> _Required work_: Using the records below, filter for lines that contain the string "will" and copy them out.

> _Collected data_:
--

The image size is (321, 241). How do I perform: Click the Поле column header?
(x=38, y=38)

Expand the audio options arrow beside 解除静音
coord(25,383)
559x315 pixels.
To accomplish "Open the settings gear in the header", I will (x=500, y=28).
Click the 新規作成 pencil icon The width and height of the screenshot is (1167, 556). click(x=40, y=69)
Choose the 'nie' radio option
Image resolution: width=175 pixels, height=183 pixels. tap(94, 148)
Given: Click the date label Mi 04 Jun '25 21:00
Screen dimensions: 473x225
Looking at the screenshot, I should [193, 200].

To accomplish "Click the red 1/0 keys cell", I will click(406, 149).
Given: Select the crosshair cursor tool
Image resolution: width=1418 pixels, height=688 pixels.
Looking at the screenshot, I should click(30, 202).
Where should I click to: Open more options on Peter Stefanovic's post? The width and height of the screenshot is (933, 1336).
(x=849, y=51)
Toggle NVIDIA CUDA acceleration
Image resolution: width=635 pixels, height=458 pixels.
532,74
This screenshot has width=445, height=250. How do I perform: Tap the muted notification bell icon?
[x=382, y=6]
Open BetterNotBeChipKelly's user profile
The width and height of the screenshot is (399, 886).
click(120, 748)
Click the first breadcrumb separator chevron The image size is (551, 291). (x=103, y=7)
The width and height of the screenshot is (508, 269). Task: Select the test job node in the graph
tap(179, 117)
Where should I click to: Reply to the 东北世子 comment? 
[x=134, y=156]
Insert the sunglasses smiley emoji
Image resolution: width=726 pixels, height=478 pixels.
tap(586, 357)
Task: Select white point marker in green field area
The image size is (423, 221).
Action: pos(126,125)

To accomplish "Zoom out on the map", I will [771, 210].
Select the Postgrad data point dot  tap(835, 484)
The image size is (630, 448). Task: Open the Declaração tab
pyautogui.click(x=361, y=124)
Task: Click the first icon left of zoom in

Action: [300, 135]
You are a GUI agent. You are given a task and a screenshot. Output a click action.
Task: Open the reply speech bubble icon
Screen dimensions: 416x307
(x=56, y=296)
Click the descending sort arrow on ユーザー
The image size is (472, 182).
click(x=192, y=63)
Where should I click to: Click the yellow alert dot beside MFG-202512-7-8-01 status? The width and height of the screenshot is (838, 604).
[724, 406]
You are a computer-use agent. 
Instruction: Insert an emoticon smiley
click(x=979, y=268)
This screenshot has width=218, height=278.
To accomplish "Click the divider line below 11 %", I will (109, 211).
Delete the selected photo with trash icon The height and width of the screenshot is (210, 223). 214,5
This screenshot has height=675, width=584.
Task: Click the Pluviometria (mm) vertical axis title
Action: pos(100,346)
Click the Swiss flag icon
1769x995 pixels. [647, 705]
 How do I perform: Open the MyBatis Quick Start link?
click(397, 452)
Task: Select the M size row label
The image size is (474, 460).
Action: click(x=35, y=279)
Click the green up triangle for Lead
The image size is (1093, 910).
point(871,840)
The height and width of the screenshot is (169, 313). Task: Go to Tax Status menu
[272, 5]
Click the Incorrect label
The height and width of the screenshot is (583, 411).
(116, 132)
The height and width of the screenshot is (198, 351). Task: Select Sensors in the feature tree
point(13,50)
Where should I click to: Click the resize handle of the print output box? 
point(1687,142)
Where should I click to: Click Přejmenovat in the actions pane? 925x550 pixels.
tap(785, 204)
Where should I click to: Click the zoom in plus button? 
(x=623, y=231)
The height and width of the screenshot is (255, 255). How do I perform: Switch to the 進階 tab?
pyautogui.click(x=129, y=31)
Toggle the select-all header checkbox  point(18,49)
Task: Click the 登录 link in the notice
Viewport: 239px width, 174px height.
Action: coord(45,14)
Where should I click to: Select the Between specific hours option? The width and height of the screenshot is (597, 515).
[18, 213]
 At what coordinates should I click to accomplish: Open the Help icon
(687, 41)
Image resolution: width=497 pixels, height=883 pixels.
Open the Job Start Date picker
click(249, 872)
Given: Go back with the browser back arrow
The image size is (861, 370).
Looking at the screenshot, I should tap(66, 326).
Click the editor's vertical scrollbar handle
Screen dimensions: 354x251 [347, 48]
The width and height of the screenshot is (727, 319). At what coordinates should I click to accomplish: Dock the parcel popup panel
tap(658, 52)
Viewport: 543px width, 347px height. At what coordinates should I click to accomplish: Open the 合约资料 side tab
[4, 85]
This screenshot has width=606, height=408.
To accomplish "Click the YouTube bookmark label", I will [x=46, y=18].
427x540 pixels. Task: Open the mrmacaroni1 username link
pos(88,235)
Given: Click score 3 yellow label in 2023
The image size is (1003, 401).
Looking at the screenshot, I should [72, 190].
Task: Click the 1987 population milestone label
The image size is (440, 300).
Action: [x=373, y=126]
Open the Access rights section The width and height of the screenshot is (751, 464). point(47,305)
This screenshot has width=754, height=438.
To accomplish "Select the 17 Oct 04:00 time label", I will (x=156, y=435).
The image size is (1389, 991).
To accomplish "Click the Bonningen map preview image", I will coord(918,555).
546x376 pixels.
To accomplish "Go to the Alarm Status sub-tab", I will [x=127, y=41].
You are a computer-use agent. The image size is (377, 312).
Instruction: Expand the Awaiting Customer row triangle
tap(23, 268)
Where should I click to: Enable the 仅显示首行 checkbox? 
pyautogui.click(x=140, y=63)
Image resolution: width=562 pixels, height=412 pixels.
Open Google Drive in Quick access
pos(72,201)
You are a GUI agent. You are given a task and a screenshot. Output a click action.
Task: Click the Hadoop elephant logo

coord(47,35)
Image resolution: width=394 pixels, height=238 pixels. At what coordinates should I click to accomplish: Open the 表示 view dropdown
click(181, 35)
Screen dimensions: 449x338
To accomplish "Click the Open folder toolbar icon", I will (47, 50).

--

> _Answer section_:
To accomplish "Open the settings gear in the header", I will (x=500, y=28).
To accomplish "Click the red 1/0 keys cell", I will click(406, 149).
To accomplish "Zoom out on the map", I will [771, 210].
To accomplish "Click the divider line below 11 %", I will (109, 211).
To accomplish "Click the YouTube bookmark label", I will [x=46, y=18].
To accomplish "Select the 17 Oct 04:00 time label", I will (x=156, y=435).
To accomplish "Click the Bonningen map preview image", I will coord(918,555).
To accomplish "Go to the Alarm Status sub-tab", I will [x=127, y=41].
To accomplish "Click the Open folder toolbar icon", I will (47, 50).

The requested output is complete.